--- TEKS BACAAN ---

━━━━━━━━━━

Selasa 26 Sep 2017 19:30 WIB

Pengamat: Perlu Pengawasan Biaya Operasional Sekolah

Rep: Rahma Sulistya/ Red: Andi Nur Aminah
Dana bantuan operasional sekolah (BOS) perlu dipantau dan diawasi (ilustrasi)
Foto: ANTARA
Dana bantuan operasional sekolah (BOS) perlu dipantau dan diawasi (ilustrasi)

REPUBLIKA.CO.ID, JAKARTA -- Pengamat pendidikan, Abduhzen mengatakan pemerintah perlu mengawasi biaya operasional sumbangan dari orang tua murid. Pasalnya, aturan ini baru saja diberlakukan setahun yang lalu. "Perlu adanya semacam penelitian yang lebih lanjut dan juga pengawasan. Sehingga pemerintah dapat menemukan real cost, dan bisa menentukan biaya bulanan itu berapa," papar Abduhzen saat dihubungi Republika.co.id, Selasa (26/9) sore.

Sejak disahkannya Permendikbud Nomor 75 Tahun 2016 tentang Komite Sekolah, sekolah negeri tingkat SMA memperbolehkan memungut biaya sumbangan operasional dengan beberapa kondisi. Namun ada tahapan yang harus dilalui dulu. Yakni, jika dana BOS tidak mencukupi, maka bisa menggunakan dana BOS daerah. Jika belum mencukupi juga, jalan terakhir barulah memungut biaya operasional dari murid. Namun, hanya murid dengan orang tua mampu saja yang diharuskan menyumbang.

━━━━━━━━━━

--- CUPLIKAN DATA ---
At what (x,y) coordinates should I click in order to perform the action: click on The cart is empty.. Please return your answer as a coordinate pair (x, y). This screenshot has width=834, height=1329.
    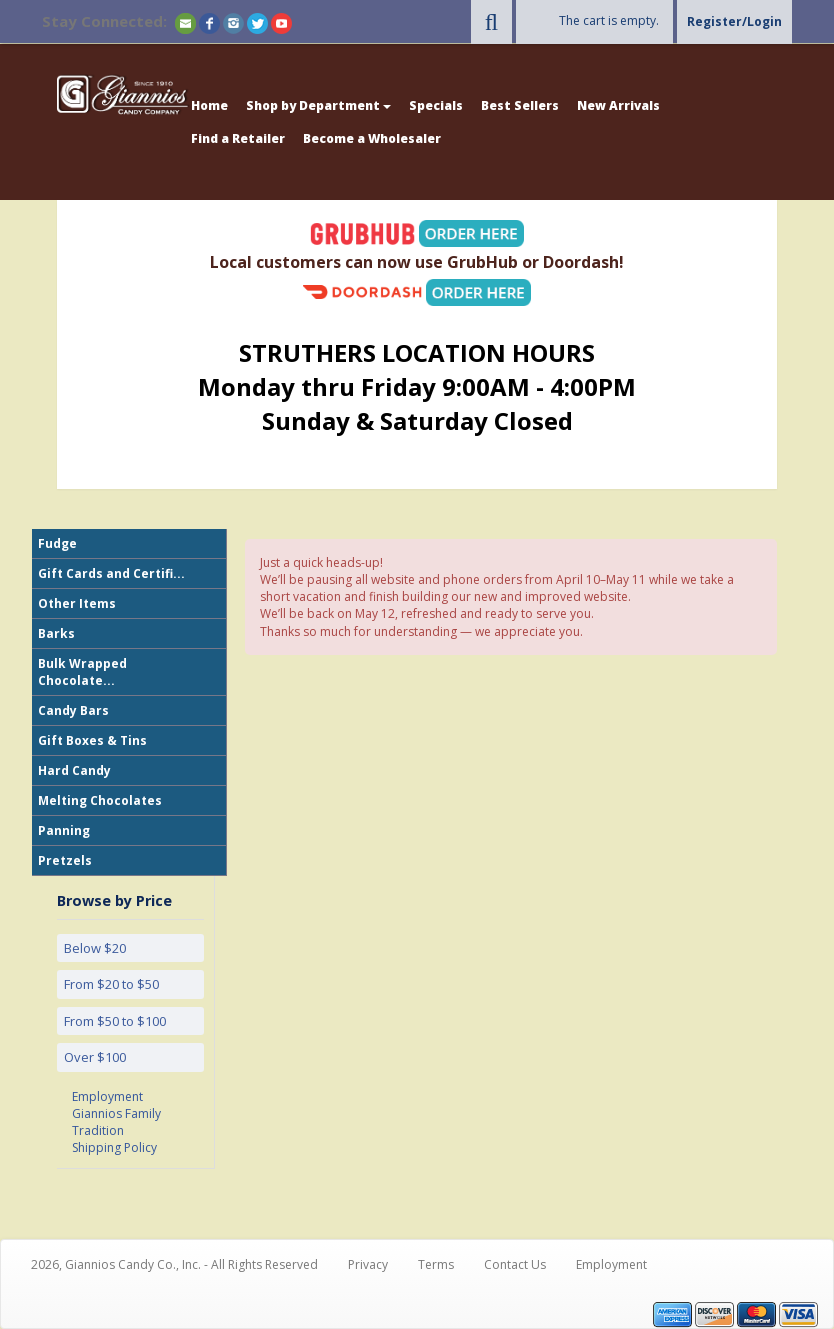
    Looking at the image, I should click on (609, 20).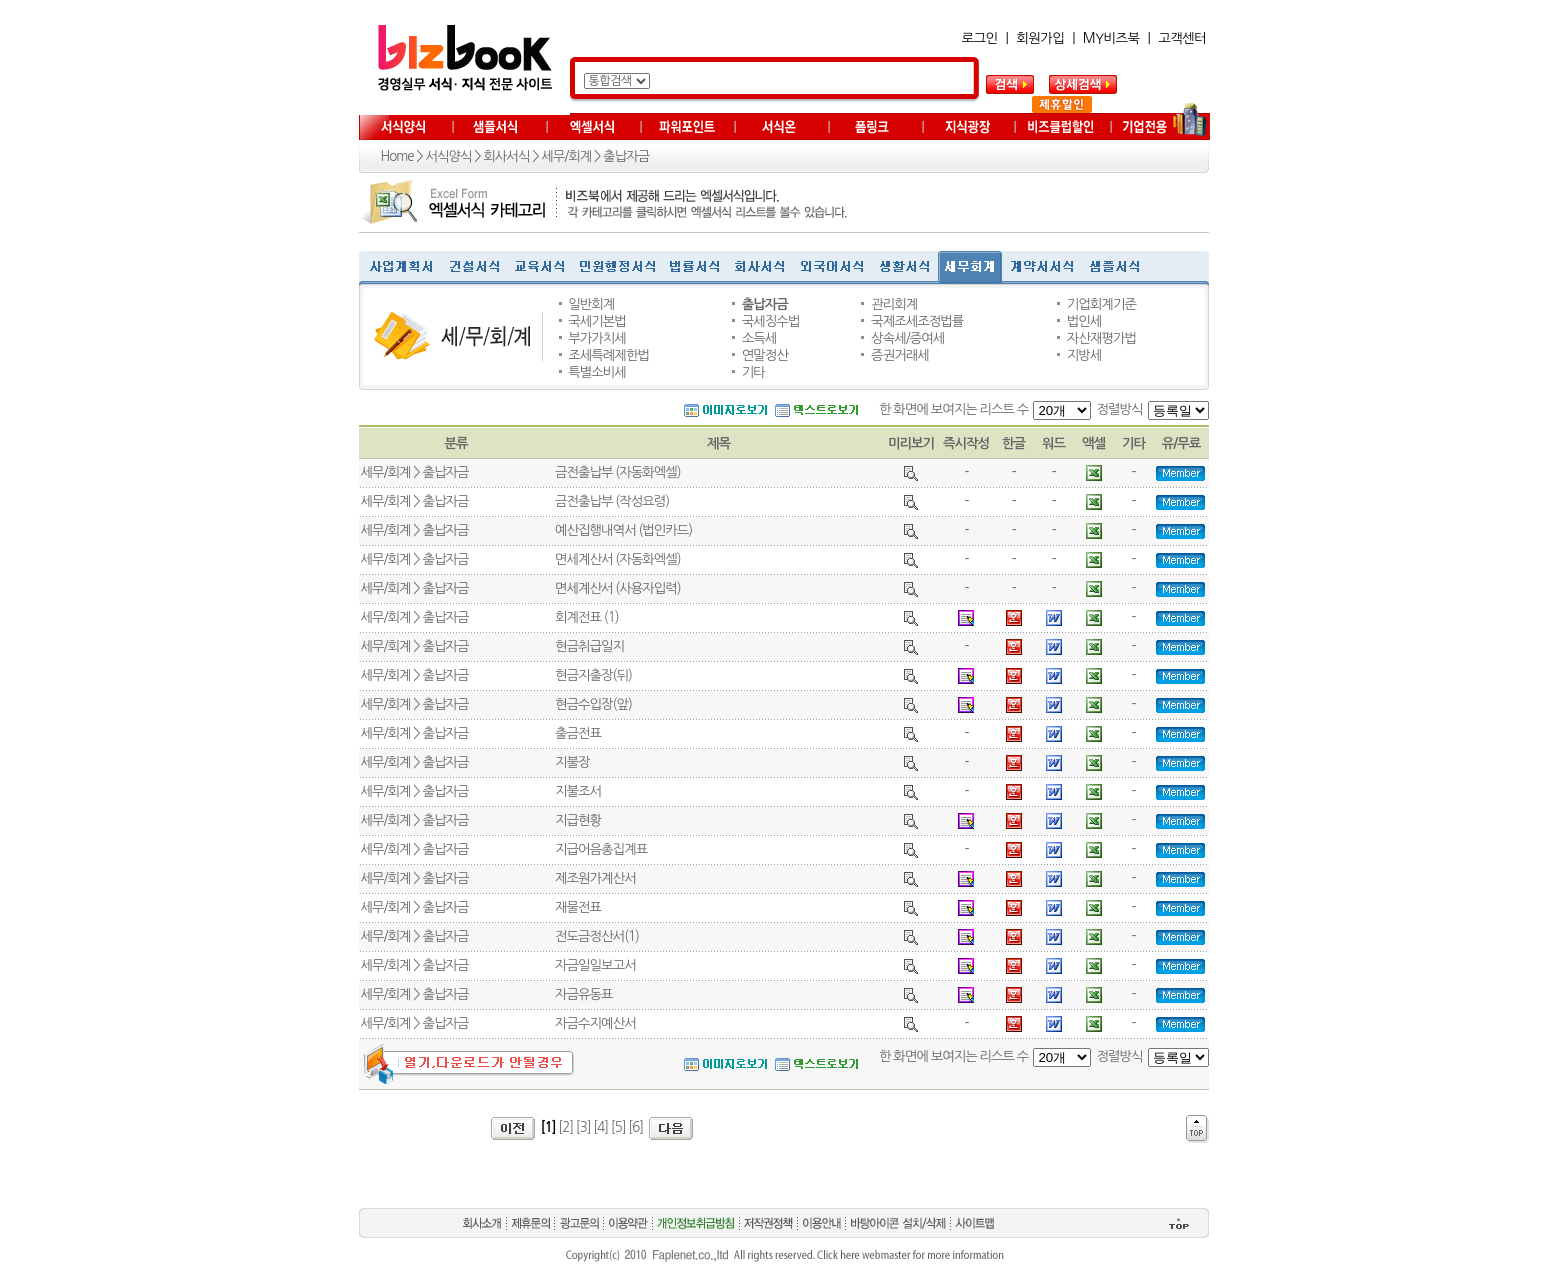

━━━━━━━━━━

--- TUGAS ANDA ---
Kutip dengan tepat bagian artikel tentang pengawasan biaya operasional sekolah, mulai dari "REPUBLIKA.CO.ID, JAKARTA -- Pengamat" dan berakhir pada "Selasa (26/9) sore.".

--- JAWABAN LATIHAN ---
REPUBLIKA.CO.ID, JAKARTA -- Pengamat pendidikan, Abduhzen mengatakan pemerintah perlu mengawasi biaya operasional sumbangan dari orang tua murid. Pasalnya, aturan ini baru saja diberlakukan setahun yang lalu. "Perlu adanya semacam penelitian yang lebih lanjut dan juga pengawasan. Sehingga pemerintah dapat menemukan real cost, dan bisa menentukan biaya bulanan itu berapa," papar Abduhzen saat dihubungi Republika.co.id, Selasa (26/9) sore.